The Devil’s Feather by Minette Walters
Like virtually every other right-minded lover of crime fiction I’m a fan of Minette Walters, but until recently The Devil’s Feather had escaped my attention. In the Devil’s Feather Walters goes global in a tale that transports us from war ravaged Sierra Leone via post-Saddam Iraq to deepest Dorset.
Journalist Connie Burns is working in Sierra Leone when her suspicions are aroused that the perpetrators of a series of rapes and murders are not, as the authorities claim, three young rebel soldiers but the British bodyguard of a diamond trader.
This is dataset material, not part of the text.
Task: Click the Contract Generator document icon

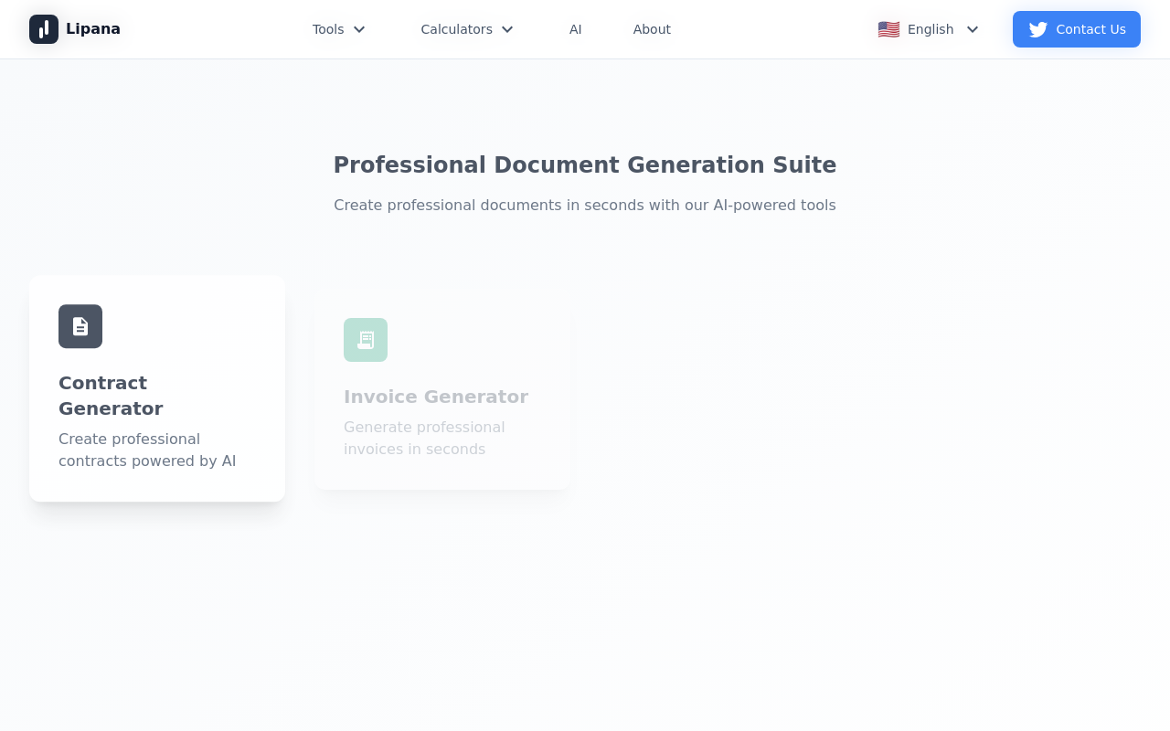Action: [80, 326]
When she encounters the same man in Iraq two years later using another name and attempts to expose him he takes a brutal and harrowing revenge that leaves her terrified and psychologically crushed.
Retreating to the refuge of a dilapidated Dorset farmhouse she befriends the solitary and misunderstood Jess Derbyshire, a strong-minded young woman who, like Connie, has secrets she’s not willing to reveal. Taking her inspiration from her new friend she refuses to be cowed by her experience. But what starts as a long-distance pursuit of her tormentor ends terrifyingly close to home and draws the two women together to share one last secret.
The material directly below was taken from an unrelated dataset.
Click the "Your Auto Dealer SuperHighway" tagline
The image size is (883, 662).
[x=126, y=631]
So what makes Walters so good at what she does? Well no-one could accuse her of writing ‘cosy’ crime. This is a book that faces up to real issues while managing to avoid the trap of preaching to the reader. And one of the things I most admire about her is her ability to draw convincing characters in her depictions of modern rural Britain without resorting to stereotype: a skill that is very evident in this book. But I’m an old fashioned girl at heart and the thing I enjoy most in my crime fiction reading is the challenge of solving a well constructed mystery and that Walters’ plots never fail to deliver.
It’s difficult to become bored with Walters’ books. She famously doesn’t use series characters, writing each book as a stand-alone. I’ll certainly be adding her other titles that I haven’t read to my ‘To Read’ list And if you missed out on The Devil’s Feather when it was first published don’t leave it too long…
I’m currently reading an Ian Rankin Rebus omnibus…bit of a mistake really, no not the content but the weight of a three-novels-in-one book. Not easy bed-time reading – heavy weight!